EXCERPTED TEXT:
I would guess that is caused by the inlay material being harder than the main pen blank.  Once I started using a 1 1/4" Lacer skew all those vibration problems disappeared.  The large skew looks pretty silly next to a little pen blank, but it works great.  The guys in my local chapter tease me about my skew.  They say I just show it to the pen blank and blank gets so nervous the wood starts to fall off. 

Looking forward to seeing what you come up with next!


----------



## leehljp (May 31, 2009)

aggromere said:


> Just curious if that is the way you advanced pen makers do this or do you cut all the way through the blank.
> 
> It was odd turning and sanding it.  I was getting some vibrations I don't normally get.  I hand sanded back and forth with the lathe off and concluded that it was from the pickguard.  Although the pen is perfectly smooth throughout I think the pickguard is a tiny bit higher than the resin and that was what was causing the vibration.



Yes, that is the way that I did it too. 

For turning and sanding it, I did like one pict that Eagle posted some time ago - I wrapped it with thread and CA'ed the thread. I guess Eagle was afraid that the segments would separate when the knife hit the ridges. (. . and I was too.) Call it being overly cautious on a delicate blank, but too much work had been put in on the blank to chance it having a blow out.


----------



## aggromere (Jun 2, 2009)

*Zen Pen using byrnes tablesaw*

Here is my next blank that I used for a pen. Several went in the scrap heap between the last one and this one, but not as many as the first try.

It is a zen pen (first one I made) with Rambutan wood and two pick guard inlays on two sides. I can't quite get the hang of two on all four sides. It seems that more often than not the dimensions are such that the second line on one side cuts into the line on the adjacent side.

INFORMATION SUPPLIED:
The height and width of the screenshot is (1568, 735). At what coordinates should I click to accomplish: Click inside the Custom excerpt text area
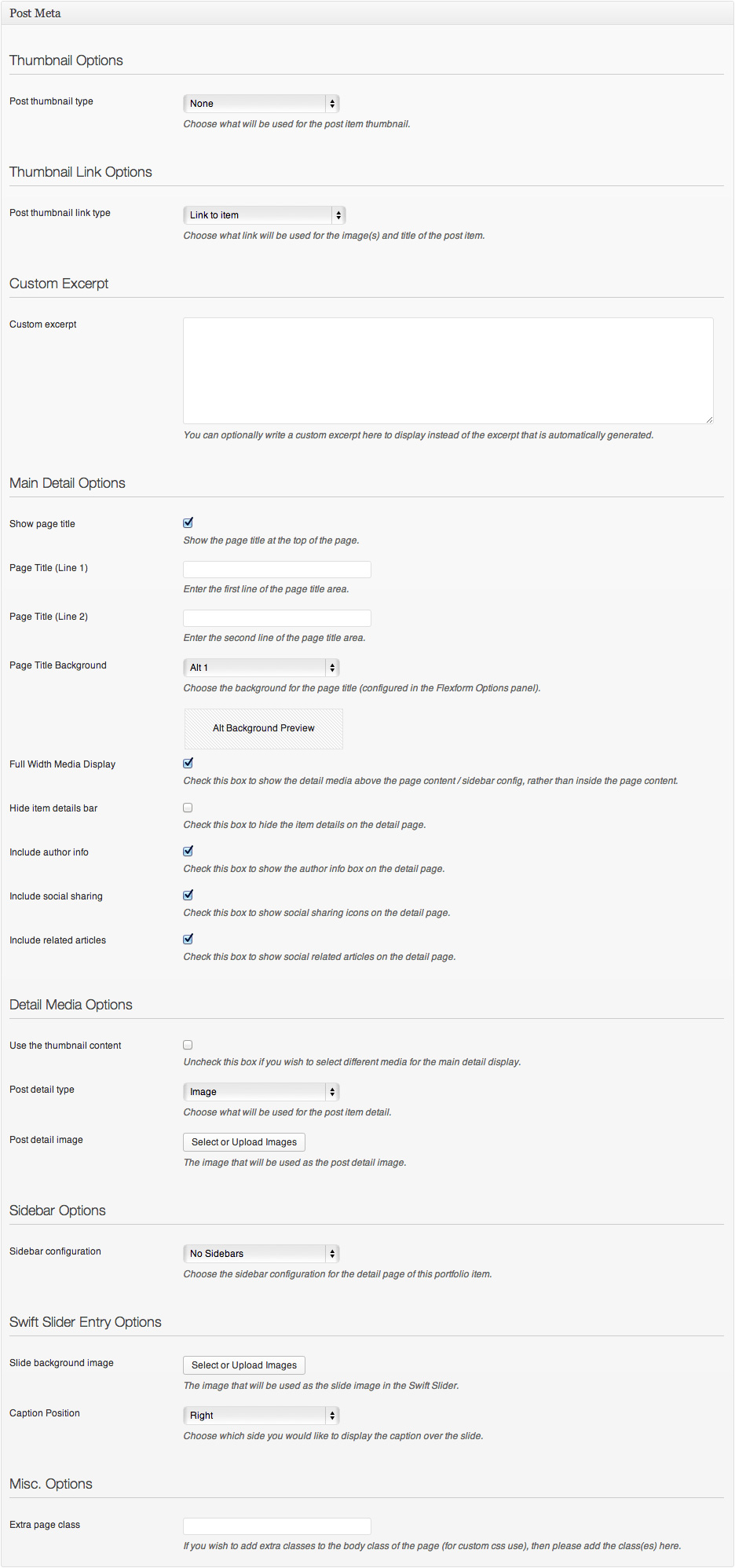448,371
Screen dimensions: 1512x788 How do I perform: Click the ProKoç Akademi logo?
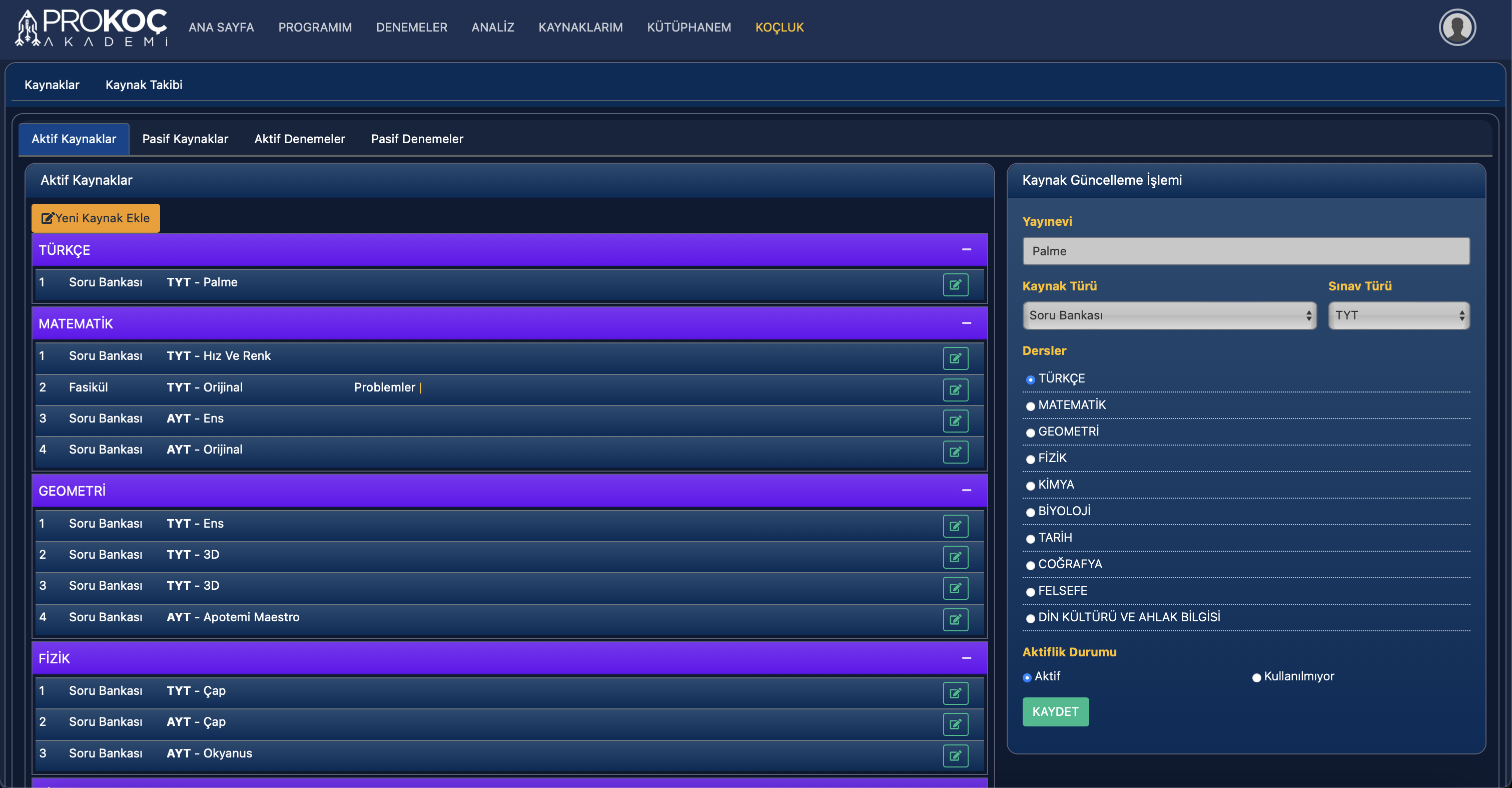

WHAT YOU NEED TO DO:
Rewrite the pen-turning thread between "Yes, that is" and "(Jun 2, 2009)", inclusive, with every instance of "blank" changed to "workpiece".

OUTPUT OF THE EXERCISE:
Yes, that is the way that I did it too. 

For turning and sanding it, I did like one pict that Eagle posted some time ago - I wrapped it with thread and CA'ed the thread. I guess Eagle was afraid that the segments would separate when the knife hit the ridges. (. . and I was too.) Call it being overly cautious on a delicate workpiece, but too much work had been put in on the workpiece to chance it having a blow out.


----------



## aggromere (Jun 2, 2009)